Michael Hixon didn’t plan to dive after this summer.

Ideally, the Amherst native would qualify for his second straight Olympics, compete in Tokyo in late July then retire to start the MBA program at the University of Michigan in the fall.

Now that timeline may need reworking. The 2020 Olympic Games will likely be postponed to 2021 because of the global COVID-19 pandemic, according to USA Today.

“Some things will have to be adjusted in my life for sure,” Hixon said.

Hixon, 25, came back to Amherst to spend time with his family after the University of Indiana closed its athletic facilities. He was living in Bloomington and training with Hoosiers coach Dave Joergensen, who also leads the U.S. national team. Hixon won the 1-meter national title for the Hoosiers in his senior season and was named an All-American each of his three years there.

“When Bloomington shut down all the facilities a lot of people left and went home. It was terrible watching a lot of those seniors unknowingly do their last dives,” Hixon said. “Everyone was gone, and it didn’t make sense to stay there.”

With the postponement of the Olympics likely, uncertainty exists about the run up to the games. There’s still a qualifying meet left that will determine the participating countries for synchronized diving. Hixon won silver with Sam Dorman in the men’s 3-meter synchro event at the Rio Olympics in 2016. The Olympic Diving Trials (June 14-21 at Indiana) could also be postponed.

“It’s a little unclear, it’s pretty ambiguous,” said Hixon, who understands the decision and why the International Olympic Committee is doing it.

“There’s bigger fish to fry out there. There’s more important things going on,” Hixon said. “As important as the Olympics is to me, I know this is a good decision. It’s for the safety of everybody in the world.”

Hixon will do his best to stay in shape and be prepared for the rapidly changing situation. He is doing a lot of bodyweight exercises and doesn’t plan on rushing back to the board.

“Nobody planed for this and the people who respond best to it will have the best result,” he said. “There’s more important things going on than diving.”

Regardless of how the situation is resolved, Hixon will always be an Olympian. Florence native Gabby Thomas was trying to qualify for her first games. She moved to Austin, Texas, in August after graduating from Harvard to pursue that goal.

“Emotionally it is really really tough. I know that I’m not alone in that feeling. Especially for me this my first real attempt at making an Olympic team and a time when I felt confident in my ability to do so,” Thomas said. “I uprooted my entire life to make this Olympic team. I’m hopeful I still will have the opportunity soon enough.”

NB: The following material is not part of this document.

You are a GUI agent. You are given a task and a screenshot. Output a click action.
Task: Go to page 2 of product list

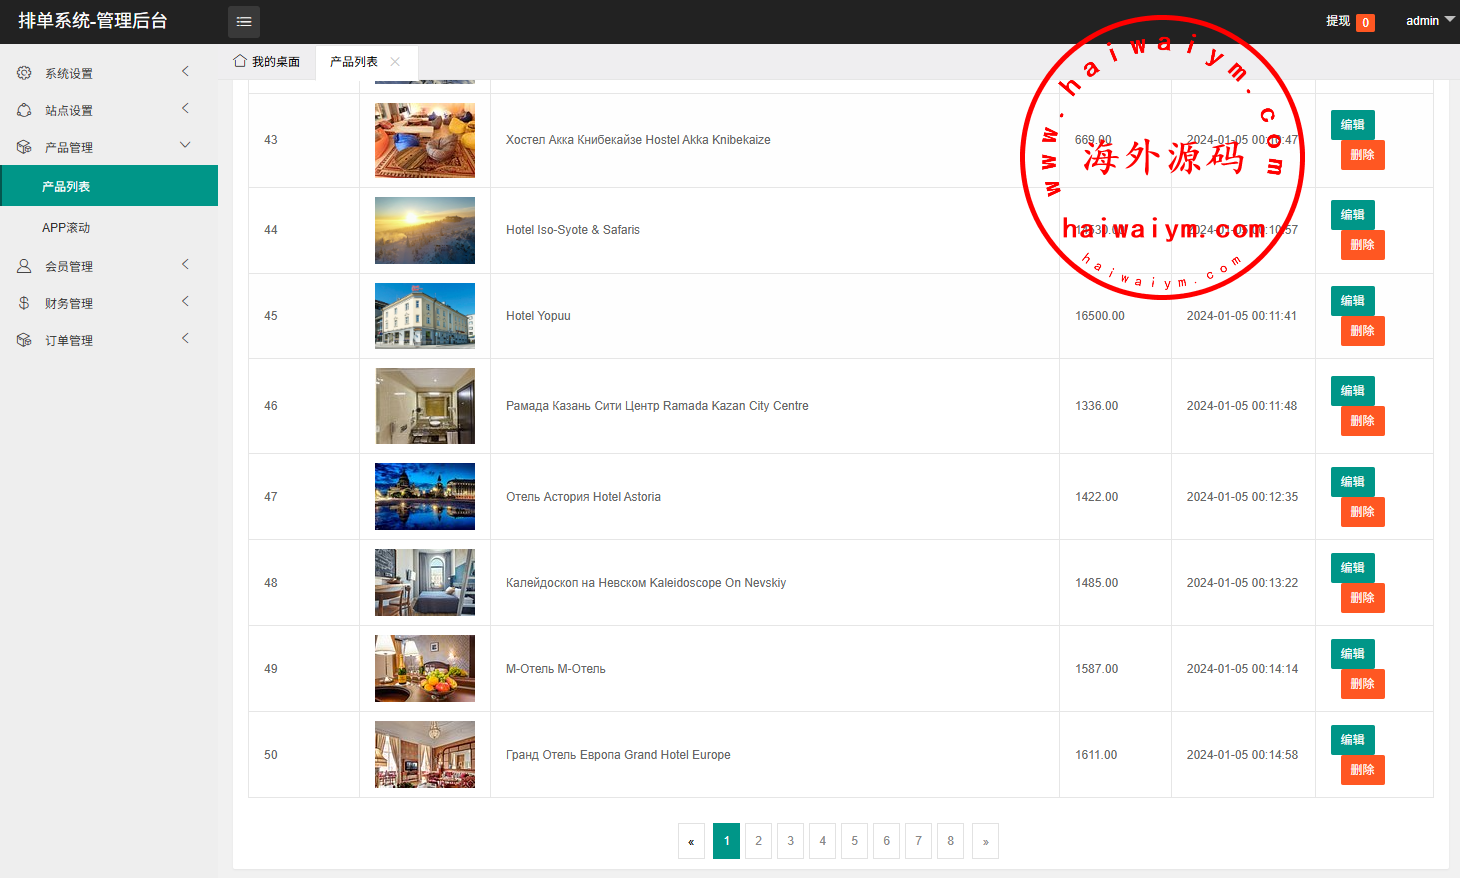(758, 841)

Thomas, 23, has been training with University of Texas coach Tonja Buford-Bailey on her track club. Thomas feels fortunate to still be able to train unlike many professional athletes who rely on Olympic training centers or college facilities that have shut down because of the coronavirus pandemic.

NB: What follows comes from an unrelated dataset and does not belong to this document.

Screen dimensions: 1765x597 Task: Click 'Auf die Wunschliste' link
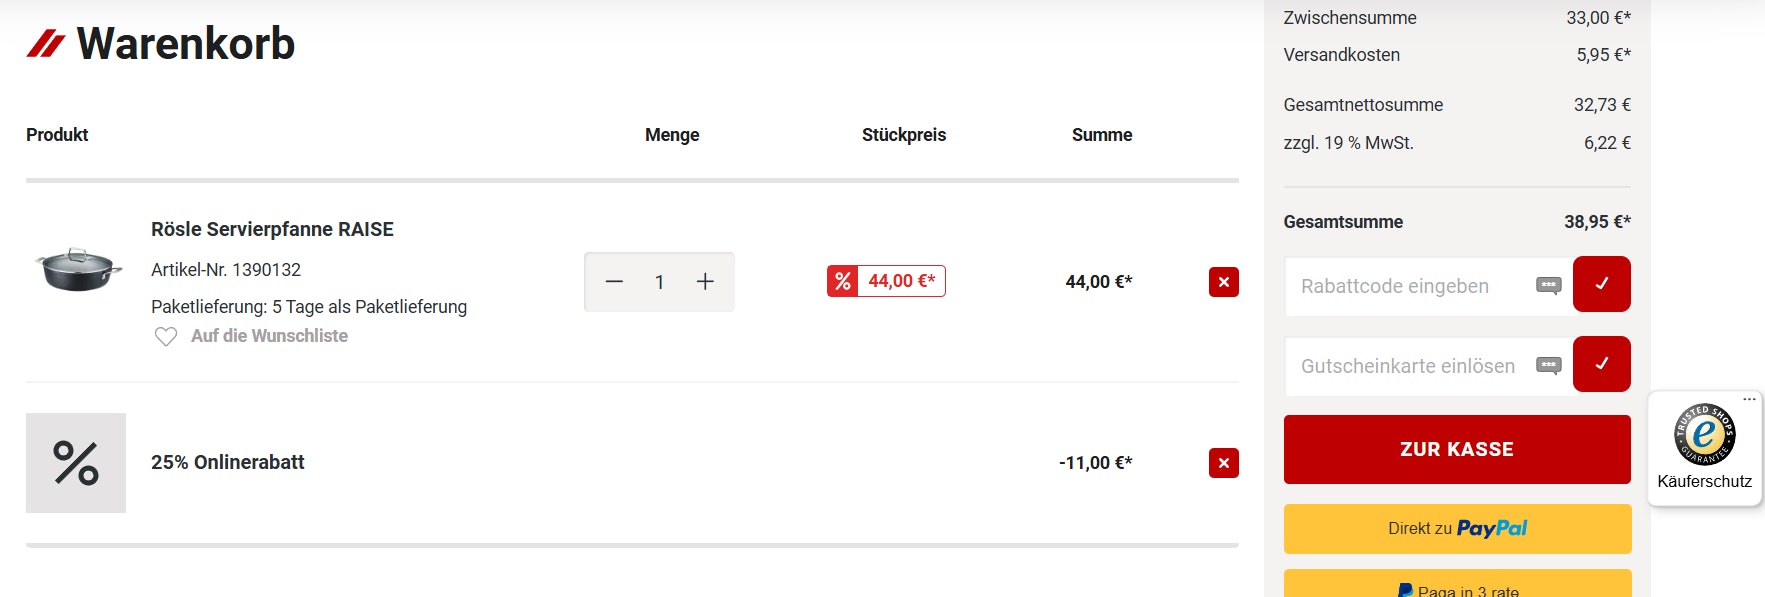[269, 336]
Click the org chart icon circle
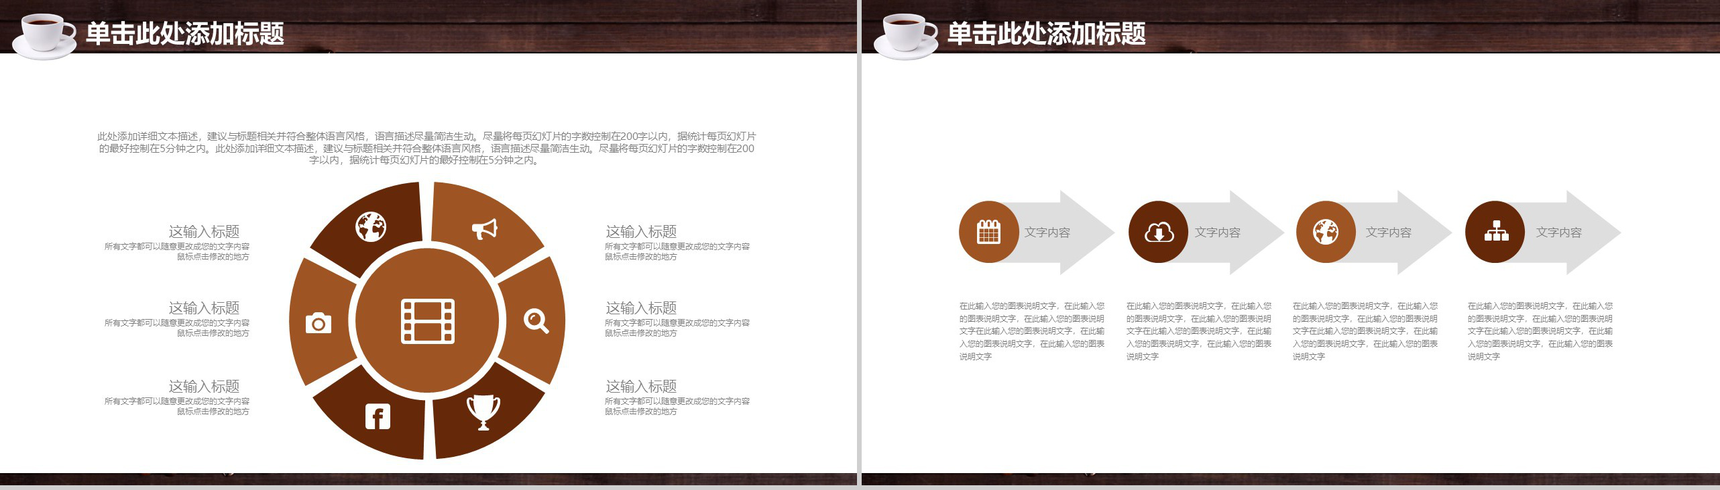The width and height of the screenshot is (1720, 490). (x=1496, y=232)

“The hard part is my coach doesn’t know what we’re training for,” Thomas said. “We don’t know if we should be running fast now or training like it’s the start of the season in August. It’s good that we’re able to get on the track and get something done.”

Like divers, track and field athletes haven’t received much information about what their season will look like.

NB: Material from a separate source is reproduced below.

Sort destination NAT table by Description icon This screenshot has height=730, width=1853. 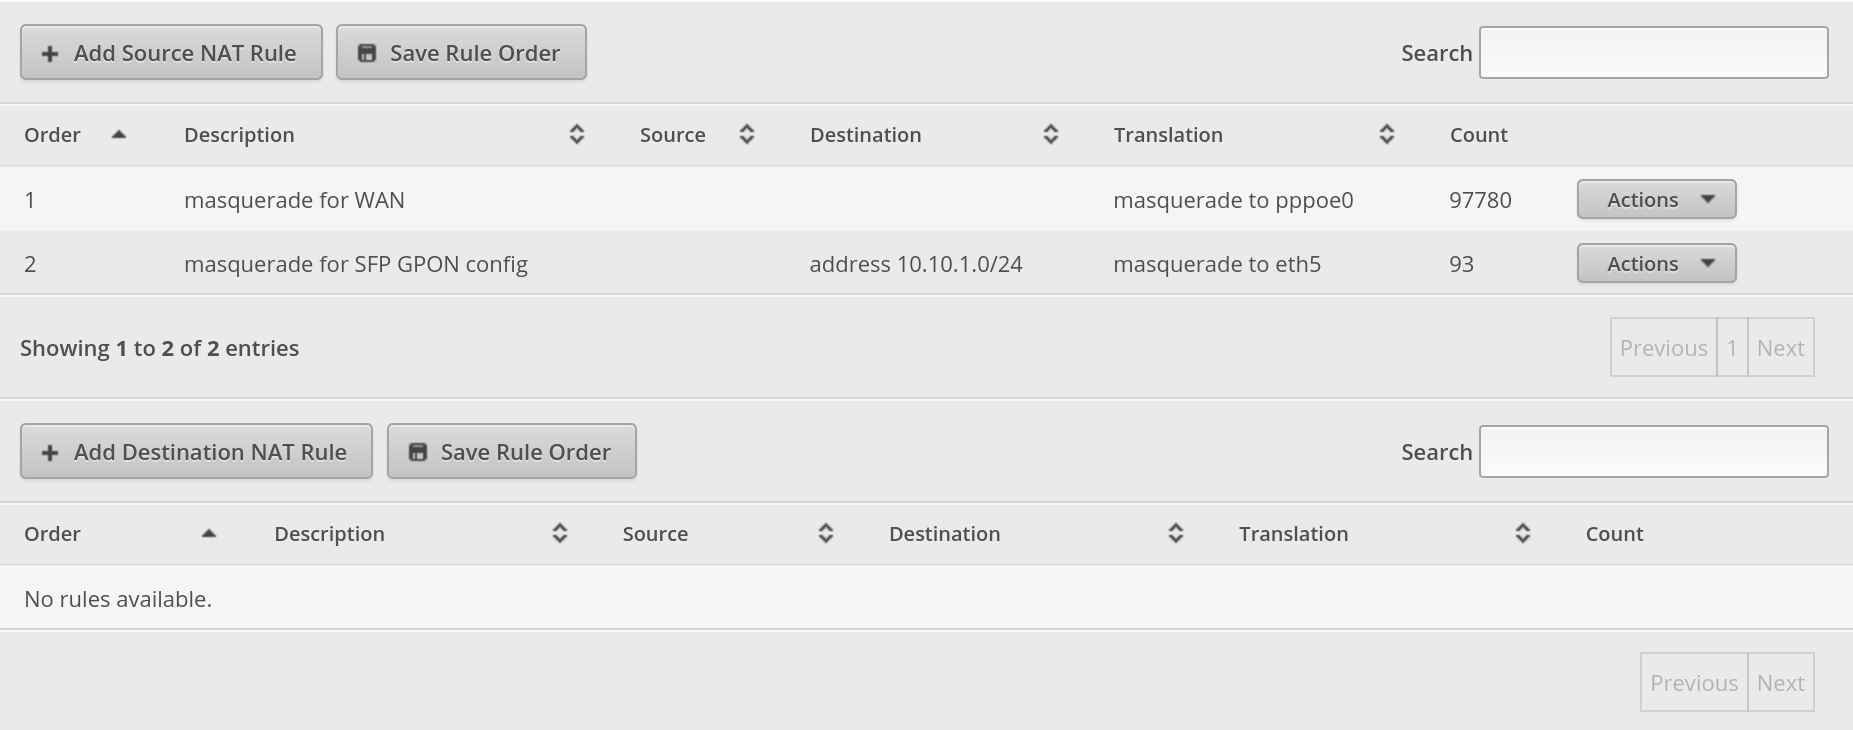coord(560,534)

“It’s tricky because I do feel like things are moving very slowly. You have half the population thinking ‘I’m the exception’ and you have half the cities on lockdown. It’s hard to not have any type of timeline when it comes to the government talking about public health. We’re not in the loop,” said Thomas, who minored in global health at Harvard. “All we want is answers, and we want a timeline when decisions are being made.”

Amid the chaos, Thomas has kept her goal in perspective.

“There will be another Olympics at some point,” she said. “And I plan on being there.”